Why Arvind Kejriwal's Feb 14 speech was familiar yet different
Arvind Kejriwal does not have to drum up his USP of anti-graft stand and cheap 'bijli-paani (electricty and water)' anymore. For that's the brand of politics that has become a huge hit with Delhiites. The only thing he has to prove this time is: the AAP can indeed deliver on its promises.delhi Updated: Feb 15, 2015 01:17 IST
In his speech after taking oath as Delhi’s eighth chief minister on Saturday, Arvind Kejriwal struck an inclusive note: one that talks about taking rivals along on the path of development.
The tone of his 30-minute long speech resembled the one he made after taking over as the Delhi CM for the first time on December 28, 2013. Just like a year ago, pledges of a corruption-free Delhi and the empowerment of the aam aadmi (common man) earned him applause at a packed Ramlila Maidan.
"Today, every resident of Delhi has taken oath as the Delhi CM,” Kejriwal reiterated, repeating what he had said on December 28.
He talked about launching a toll-free number to curb corruption, an initiative his government had kick-started during its brief stint of 49 days last year.
Yet, the substance of his speech was quite different. And the words, it seemed, were crafted deliberately to be different.
The former civil servant, whose party won a whopping 67 of the 70 seats in the recently held assembly polls, stressed practising a brand of politics that would be beneficial for all.

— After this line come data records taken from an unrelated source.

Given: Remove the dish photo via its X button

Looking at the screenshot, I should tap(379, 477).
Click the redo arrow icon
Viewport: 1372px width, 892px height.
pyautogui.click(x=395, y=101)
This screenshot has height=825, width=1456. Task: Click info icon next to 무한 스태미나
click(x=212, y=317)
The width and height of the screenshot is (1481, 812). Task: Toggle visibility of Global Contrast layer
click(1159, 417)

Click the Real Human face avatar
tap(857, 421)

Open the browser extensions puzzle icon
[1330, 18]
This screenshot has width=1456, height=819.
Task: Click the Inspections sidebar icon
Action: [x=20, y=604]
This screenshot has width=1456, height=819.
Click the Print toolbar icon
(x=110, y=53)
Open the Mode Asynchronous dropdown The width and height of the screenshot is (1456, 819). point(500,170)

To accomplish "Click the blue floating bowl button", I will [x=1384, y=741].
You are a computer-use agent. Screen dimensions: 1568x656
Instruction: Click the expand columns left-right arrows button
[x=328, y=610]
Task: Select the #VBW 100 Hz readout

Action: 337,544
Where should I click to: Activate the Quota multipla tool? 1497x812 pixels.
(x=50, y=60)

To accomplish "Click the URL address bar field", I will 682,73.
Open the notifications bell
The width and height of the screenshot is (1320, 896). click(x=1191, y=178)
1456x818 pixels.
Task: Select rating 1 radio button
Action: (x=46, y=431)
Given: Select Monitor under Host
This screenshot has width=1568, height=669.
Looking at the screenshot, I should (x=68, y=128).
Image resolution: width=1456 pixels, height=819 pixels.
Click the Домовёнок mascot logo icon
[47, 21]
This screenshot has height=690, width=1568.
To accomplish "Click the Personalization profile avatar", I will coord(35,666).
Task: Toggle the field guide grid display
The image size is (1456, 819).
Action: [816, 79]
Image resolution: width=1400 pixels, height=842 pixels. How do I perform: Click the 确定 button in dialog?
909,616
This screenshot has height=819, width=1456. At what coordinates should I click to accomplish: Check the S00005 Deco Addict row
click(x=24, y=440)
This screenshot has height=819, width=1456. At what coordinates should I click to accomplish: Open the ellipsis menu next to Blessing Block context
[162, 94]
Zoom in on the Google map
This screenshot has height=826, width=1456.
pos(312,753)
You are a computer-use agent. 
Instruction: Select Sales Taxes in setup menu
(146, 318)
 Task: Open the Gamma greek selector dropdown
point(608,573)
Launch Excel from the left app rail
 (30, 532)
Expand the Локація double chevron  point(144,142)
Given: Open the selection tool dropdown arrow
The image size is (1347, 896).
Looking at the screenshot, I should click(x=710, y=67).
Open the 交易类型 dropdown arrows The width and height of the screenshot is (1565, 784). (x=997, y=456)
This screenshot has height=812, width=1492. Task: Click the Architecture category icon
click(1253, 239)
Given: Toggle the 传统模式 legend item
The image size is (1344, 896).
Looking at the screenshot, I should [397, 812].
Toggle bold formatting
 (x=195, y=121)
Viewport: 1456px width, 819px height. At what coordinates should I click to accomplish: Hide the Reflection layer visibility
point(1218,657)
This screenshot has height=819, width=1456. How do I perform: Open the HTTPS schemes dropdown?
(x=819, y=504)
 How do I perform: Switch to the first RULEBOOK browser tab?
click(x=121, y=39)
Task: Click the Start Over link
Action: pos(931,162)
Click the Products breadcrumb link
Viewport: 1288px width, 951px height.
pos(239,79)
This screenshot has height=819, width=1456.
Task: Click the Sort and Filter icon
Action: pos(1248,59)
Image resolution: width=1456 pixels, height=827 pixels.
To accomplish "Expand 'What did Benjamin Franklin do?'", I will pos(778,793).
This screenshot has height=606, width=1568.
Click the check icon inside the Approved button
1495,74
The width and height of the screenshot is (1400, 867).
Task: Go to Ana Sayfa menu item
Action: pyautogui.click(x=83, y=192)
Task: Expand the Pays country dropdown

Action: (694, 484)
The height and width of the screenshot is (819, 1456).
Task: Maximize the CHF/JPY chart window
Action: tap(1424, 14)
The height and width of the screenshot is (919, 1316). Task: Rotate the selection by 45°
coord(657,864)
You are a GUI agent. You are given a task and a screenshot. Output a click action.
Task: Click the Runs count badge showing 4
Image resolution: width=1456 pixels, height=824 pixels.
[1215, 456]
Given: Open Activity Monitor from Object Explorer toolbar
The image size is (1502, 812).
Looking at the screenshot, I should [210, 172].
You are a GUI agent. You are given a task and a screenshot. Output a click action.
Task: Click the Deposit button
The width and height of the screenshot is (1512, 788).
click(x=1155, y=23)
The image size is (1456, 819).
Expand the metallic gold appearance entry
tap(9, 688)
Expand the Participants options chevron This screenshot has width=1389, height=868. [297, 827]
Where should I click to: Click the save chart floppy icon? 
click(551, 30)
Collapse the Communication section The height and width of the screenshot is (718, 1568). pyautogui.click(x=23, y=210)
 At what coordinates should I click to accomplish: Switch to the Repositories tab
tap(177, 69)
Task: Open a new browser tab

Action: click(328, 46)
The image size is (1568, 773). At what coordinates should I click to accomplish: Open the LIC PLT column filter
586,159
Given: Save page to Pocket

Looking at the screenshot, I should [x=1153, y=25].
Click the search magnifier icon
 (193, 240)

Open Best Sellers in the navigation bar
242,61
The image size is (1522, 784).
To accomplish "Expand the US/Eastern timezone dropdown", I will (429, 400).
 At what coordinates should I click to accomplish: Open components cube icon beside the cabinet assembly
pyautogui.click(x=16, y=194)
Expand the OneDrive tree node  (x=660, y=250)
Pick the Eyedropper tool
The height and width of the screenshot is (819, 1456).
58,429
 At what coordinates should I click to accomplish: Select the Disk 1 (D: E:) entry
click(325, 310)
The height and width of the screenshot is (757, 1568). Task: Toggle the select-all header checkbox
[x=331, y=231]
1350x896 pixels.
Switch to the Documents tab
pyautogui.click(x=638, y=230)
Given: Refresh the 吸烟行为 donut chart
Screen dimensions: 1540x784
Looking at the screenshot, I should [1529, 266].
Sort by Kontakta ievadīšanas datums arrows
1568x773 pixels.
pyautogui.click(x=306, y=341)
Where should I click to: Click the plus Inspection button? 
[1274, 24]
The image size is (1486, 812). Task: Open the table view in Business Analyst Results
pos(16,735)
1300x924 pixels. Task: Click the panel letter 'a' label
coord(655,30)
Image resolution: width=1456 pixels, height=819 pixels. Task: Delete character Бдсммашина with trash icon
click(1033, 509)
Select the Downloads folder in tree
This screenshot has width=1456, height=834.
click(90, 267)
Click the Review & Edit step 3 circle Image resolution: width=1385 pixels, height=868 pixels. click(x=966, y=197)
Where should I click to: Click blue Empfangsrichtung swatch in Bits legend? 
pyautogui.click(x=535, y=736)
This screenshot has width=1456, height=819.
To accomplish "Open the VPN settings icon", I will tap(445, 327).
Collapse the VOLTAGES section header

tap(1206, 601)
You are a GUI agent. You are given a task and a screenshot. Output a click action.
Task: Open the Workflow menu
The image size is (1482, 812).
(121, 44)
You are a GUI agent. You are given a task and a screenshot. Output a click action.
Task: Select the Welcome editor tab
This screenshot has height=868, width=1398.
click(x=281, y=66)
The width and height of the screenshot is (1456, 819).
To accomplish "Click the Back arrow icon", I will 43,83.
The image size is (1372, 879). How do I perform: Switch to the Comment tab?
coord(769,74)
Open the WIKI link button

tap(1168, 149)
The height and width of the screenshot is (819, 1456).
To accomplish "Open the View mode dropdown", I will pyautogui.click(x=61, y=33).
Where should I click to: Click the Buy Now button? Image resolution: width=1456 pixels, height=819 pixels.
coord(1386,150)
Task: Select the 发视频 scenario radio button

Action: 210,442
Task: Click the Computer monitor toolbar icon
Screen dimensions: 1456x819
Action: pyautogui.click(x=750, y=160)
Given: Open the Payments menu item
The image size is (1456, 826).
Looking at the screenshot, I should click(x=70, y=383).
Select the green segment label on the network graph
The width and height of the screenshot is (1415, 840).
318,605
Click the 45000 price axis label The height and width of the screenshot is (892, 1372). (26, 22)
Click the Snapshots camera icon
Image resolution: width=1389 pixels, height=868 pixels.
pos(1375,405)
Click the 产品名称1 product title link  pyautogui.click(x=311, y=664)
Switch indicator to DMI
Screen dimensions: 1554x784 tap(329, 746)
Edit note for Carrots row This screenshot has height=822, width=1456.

After a bitterly fought election, he used the stage of Ramlila Maidan to spread the message of ‘bhaichara (brotherhood)’.
Kejriwal, who had accused the BJP and the Congress of being hand in glove during his first stint, also talked about taking guidance from rivals Kiran Bedi and Ajay Maken in running the government.
"I respect Kiran Bedi. She is like my elder sister. She has good experience in administration. I need her advice. I will cooperate with Ajay Maken too. I will involve everyone to make Delhi an ideal state."
As supporters waved AK-67 placards and cheered every statement he made, Kejriwal held out an olive branch to Prime Minister Narendra Modi.
“We want to work with Centre. We want a constructive co-operation to make Delhi a great place to live in… the PM is a busy man… Let him take care of the country.”
Yet, like a seasoned politician, he touched upon the issue of statehood for Delhi and lobbed the ball in the Centre’s court.
The BJP has for the past 15 years supported statehood for Delhi, he said, adding there was now a ‘golden opportunity’ to make the dream a reality.
Going into an introspection mode, Kejriwal said an ‘arrogance’ of sort had led to the downfall of his Aam Aadmi Party (AAP) in the Lok Sabha elections; the rookie party won just four of the 400-odd seats it contested.
He warned his party workers against ‘arrogance’ and tried to quell speculation that AAP would now pursue its national ambitions by asserting that the party was here to stay and serve the Capital for five years.
Stung by a series of controversies in his previous stint, the AAP chief was also cautiously optimistic on the promises his party made.
“We request media to not ask me a timeline for the work I want to do. Other parties couldn’t do them in years, but we will work 24 hours.”
In Kejriwal's words, the AAP was ‘passionate’ after its successful electoral debut in 2013. But now, after 49 days in power, the AAP was ‘confident’, he said.
And that summarises the much-talked-about Kejriwal 2.0.
He can now condemn the recent church attacks in Delhi and also spread the message of brotherhood in the same breath.
True to his aam aadmi style, he said the party wanted to end the VIP culture in Delhi – but added that would take time.
This is in contrast to the quickfire decision of banning red beacons after his first secretariat meeting on December 28.
In short, Kejriwal 2.0, it appears, has gone through a metamorphosis: from a ‘passionate’ politician to a ‘confident’ leader.
And now, he does not have to drum up his USP of anti-graft stand and cheap 'bijli-paani (electricty and water)' anymore. For his brand of politics has become a huge hit with Delhiites. The only thing he has to prove this time is: the AAP can indeed deliver on its promises.
Kejriwal will not hold additional portfolios in the new Delhi cabinet, perhaps to take a step forward in that direction.
"Kejriwal will connect with the people," deputy CM Manish Sisodia said.
"He will meet people to know what their problems are. He will also oversee the MLAs..He will oversee all ministries through modern technology. He will try to bring systemic changes."